* **Task details**
Among the records that follow, find the line with "This screenshot has height=494, width=672." and the line with "Given: Click the NO vote count 12.652". Set down those lines and all lines between them exactly, without adding anything.

[Collected data entries]
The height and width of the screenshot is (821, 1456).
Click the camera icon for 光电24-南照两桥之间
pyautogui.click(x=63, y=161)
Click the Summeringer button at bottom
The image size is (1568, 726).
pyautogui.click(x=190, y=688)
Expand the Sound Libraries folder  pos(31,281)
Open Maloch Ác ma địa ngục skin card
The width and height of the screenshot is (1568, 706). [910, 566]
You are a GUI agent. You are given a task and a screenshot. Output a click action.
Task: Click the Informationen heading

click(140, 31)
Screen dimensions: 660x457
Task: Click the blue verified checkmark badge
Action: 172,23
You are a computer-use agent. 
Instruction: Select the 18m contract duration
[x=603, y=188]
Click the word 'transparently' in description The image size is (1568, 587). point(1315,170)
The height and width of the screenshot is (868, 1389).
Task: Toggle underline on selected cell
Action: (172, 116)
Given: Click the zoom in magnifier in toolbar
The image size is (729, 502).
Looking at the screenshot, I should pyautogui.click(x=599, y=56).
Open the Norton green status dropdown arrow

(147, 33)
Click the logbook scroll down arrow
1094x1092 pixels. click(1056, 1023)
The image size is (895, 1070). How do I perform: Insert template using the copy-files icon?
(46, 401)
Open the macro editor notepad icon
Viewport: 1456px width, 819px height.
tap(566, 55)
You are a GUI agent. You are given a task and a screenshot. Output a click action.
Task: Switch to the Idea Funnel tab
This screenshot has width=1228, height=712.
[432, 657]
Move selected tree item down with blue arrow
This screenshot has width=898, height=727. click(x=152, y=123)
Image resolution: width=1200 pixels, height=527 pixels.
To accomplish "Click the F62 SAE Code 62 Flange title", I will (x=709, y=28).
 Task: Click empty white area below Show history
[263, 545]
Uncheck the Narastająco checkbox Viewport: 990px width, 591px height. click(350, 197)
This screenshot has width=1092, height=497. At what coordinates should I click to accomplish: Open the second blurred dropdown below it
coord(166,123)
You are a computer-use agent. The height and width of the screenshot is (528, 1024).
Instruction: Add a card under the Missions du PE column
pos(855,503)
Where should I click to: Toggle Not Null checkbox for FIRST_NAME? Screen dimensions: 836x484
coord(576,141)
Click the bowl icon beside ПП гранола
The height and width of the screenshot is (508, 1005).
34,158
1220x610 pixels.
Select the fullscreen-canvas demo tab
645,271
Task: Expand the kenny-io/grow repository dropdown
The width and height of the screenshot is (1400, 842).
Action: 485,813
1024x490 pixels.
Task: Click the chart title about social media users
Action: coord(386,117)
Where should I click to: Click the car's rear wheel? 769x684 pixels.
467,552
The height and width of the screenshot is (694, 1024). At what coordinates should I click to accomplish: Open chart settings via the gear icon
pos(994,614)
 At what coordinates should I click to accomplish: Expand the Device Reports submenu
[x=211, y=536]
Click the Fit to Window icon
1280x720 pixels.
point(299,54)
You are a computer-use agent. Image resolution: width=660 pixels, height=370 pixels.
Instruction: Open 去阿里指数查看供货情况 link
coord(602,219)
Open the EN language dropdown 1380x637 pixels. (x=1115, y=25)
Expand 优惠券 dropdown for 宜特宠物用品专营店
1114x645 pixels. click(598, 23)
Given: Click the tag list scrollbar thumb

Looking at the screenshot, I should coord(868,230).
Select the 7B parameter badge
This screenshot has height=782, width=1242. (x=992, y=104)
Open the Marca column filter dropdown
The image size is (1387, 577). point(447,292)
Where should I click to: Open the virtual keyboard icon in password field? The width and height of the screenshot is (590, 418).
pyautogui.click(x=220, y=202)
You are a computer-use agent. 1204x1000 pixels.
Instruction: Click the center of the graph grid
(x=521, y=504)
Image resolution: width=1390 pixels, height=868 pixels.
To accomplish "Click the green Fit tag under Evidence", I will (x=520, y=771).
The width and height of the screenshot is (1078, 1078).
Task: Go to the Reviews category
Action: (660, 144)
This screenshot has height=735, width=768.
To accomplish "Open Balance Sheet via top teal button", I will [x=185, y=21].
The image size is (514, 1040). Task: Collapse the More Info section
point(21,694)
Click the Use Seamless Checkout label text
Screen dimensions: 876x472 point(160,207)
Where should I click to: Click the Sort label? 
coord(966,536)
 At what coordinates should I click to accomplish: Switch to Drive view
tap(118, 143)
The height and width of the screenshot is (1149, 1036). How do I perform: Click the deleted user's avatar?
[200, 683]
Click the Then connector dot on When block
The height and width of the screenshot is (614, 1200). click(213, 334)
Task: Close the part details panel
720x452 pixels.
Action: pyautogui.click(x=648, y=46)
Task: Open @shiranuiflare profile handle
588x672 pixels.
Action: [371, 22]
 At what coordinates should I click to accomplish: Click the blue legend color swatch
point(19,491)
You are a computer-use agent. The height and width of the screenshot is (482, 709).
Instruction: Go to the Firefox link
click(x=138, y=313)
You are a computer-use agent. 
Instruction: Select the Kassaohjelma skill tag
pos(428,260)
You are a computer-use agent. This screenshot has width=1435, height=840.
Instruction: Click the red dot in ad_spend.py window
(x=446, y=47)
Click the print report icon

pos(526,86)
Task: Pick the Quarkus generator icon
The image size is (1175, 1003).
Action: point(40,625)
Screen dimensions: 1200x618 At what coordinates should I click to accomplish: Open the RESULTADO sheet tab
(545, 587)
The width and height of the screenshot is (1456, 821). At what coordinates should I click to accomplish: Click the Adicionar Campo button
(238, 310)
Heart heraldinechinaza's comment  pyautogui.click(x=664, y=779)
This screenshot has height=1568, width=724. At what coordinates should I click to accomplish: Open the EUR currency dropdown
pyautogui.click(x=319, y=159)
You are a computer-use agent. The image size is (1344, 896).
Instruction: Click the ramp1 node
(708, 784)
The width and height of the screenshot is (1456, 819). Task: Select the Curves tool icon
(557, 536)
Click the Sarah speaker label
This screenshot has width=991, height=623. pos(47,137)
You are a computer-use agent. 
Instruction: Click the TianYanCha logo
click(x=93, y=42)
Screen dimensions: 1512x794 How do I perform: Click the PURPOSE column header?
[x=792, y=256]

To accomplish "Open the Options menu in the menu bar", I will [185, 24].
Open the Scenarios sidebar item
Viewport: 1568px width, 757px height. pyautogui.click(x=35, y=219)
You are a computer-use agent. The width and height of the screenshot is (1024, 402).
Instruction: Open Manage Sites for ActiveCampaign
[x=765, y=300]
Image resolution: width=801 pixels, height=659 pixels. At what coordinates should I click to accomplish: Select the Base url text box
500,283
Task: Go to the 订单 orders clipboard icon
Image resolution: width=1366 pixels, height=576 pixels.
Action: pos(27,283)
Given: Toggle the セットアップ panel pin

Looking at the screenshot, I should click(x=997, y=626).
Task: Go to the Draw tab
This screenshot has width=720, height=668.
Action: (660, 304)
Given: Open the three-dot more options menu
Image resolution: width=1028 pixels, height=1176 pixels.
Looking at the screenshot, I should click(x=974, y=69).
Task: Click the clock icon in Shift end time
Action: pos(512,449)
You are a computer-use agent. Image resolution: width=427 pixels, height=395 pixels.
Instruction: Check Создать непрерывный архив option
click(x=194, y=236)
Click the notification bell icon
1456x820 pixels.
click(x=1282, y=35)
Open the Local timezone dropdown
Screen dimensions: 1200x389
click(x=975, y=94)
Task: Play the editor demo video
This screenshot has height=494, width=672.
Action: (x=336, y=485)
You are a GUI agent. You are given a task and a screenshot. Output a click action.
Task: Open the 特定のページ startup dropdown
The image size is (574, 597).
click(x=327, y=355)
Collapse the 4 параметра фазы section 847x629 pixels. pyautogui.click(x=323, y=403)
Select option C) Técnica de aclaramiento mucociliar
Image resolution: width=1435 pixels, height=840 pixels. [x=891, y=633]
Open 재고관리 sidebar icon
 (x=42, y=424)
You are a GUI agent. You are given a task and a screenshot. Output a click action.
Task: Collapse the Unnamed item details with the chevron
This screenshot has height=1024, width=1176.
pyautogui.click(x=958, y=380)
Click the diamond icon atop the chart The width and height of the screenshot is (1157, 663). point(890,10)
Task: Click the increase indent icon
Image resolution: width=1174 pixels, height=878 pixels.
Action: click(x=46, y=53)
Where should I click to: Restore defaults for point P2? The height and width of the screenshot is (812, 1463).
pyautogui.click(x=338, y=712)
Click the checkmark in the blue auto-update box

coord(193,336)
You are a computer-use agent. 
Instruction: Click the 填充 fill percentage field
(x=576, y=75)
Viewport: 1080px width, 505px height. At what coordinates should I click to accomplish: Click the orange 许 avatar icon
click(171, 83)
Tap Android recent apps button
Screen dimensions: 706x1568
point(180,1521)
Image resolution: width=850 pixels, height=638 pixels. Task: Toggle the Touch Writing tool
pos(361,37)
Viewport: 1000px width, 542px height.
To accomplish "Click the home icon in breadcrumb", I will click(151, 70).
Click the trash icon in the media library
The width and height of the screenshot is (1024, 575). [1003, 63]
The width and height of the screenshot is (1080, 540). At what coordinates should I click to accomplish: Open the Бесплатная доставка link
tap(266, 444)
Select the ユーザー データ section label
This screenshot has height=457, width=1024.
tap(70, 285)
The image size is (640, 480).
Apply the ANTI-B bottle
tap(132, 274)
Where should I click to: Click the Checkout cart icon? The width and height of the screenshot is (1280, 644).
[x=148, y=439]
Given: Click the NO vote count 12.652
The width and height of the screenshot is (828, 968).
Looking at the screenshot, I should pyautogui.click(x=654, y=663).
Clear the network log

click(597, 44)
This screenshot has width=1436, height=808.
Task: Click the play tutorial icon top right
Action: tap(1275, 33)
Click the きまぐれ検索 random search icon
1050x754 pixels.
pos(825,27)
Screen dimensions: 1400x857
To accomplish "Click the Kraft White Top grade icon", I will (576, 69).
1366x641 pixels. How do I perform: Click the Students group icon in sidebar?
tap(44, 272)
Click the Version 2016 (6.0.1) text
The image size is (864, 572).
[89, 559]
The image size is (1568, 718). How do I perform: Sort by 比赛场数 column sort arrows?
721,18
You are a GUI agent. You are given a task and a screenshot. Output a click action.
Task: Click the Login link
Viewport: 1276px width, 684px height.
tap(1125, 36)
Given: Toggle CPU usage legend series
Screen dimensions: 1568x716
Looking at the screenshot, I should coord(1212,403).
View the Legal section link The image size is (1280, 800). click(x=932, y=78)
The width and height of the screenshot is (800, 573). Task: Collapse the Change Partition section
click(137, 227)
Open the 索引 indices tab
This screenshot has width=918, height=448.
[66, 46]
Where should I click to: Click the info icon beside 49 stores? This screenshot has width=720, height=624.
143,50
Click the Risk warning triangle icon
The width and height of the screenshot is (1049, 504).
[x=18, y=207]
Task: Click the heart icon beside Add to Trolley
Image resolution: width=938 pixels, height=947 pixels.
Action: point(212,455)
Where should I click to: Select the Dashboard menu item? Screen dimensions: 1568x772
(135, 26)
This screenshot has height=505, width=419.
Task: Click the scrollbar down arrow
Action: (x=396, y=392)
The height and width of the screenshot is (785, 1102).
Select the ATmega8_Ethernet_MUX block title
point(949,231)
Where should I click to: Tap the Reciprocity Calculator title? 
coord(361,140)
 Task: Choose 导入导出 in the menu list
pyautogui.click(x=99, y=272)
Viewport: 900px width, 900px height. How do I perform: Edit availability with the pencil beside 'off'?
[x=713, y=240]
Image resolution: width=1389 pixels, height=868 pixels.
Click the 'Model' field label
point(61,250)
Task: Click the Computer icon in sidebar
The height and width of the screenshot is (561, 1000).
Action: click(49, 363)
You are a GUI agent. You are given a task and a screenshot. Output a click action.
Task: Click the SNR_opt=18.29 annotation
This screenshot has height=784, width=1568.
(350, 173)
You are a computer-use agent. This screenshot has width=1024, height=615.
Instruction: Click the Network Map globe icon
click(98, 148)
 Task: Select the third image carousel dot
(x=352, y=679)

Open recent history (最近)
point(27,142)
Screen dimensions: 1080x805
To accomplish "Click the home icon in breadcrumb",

* **Solution**
This screenshot has height=494, width=672.
Action: (x=336, y=485)
You are a GUI agent. You are given a task and a screenshot. Output a click action.
Task: Open the 特定のページ startup dropdown
The image size is (574, 597).
click(x=327, y=355)
Collapse the 4 параметра фазы section 847x629 pixels. pyautogui.click(x=323, y=403)
Select option C) Técnica de aclaramiento mucociliar
Image resolution: width=1435 pixels, height=840 pixels. [x=891, y=633]
Open 재고관리 sidebar icon
 (x=42, y=424)
You are a GUI agent. You are given a task and a screenshot. Output a click action.
Task: Collapse the Unnamed item details with the chevron
This screenshot has height=1024, width=1176.
pyautogui.click(x=958, y=380)
Click the diamond icon atop the chart The width and height of the screenshot is (1157, 663). point(890,10)
Task: Click the increase indent icon
Image resolution: width=1174 pixels, height=878 pixels.
Action: click(x=46, y=53)
Where should I click to: Restore defaults for point P2? The height and width of the screenshot is (812, 1463).
pyautogui.click(x=338, y=712)
Click the checkmark in the blue auto-update box

coord(193,336)
You are a computer-use agent. 
Instruction: Click the 填充 fill percentage field
(x=576, y=75)
Viewport: 1080px width, 505px height. At what coordinates should I click to accomplish: Click the orange 许 avatar icon
click(171, 83)
Tap Android recent apps button
Screen dimensions: 706x1568
point(180,1521)
Image resolution: width=850 pixels, height=638 pixels. Task: Toggle the Touch Writing tool
pos(361,37)
Viewport: 1000px width, 542px height.
To accomplish "Click the home icon in breadcrumb", I will click(151, 70).
Click the trash icon in the media library
The width and height of the screenshot is (1024, 575). [1003, 63]
The width and height of the screenshot is (1080, 540). At what coordinates should I click to accomplish: Open the Бесплатная доставка link
tap(266, 444)
Select the ユーザー データ section label
This screenshot has height=457, width=1024.
tap(70, 285)
The image size is (640, 480).
Apply the ANTI-B bottle
tap(132, 274)
Where should I click to: Click the Checkout cart icon? The width and height of the screenshot is (1280, 644).
[x=148, y=439]
Given: Click the NO vote count 12.652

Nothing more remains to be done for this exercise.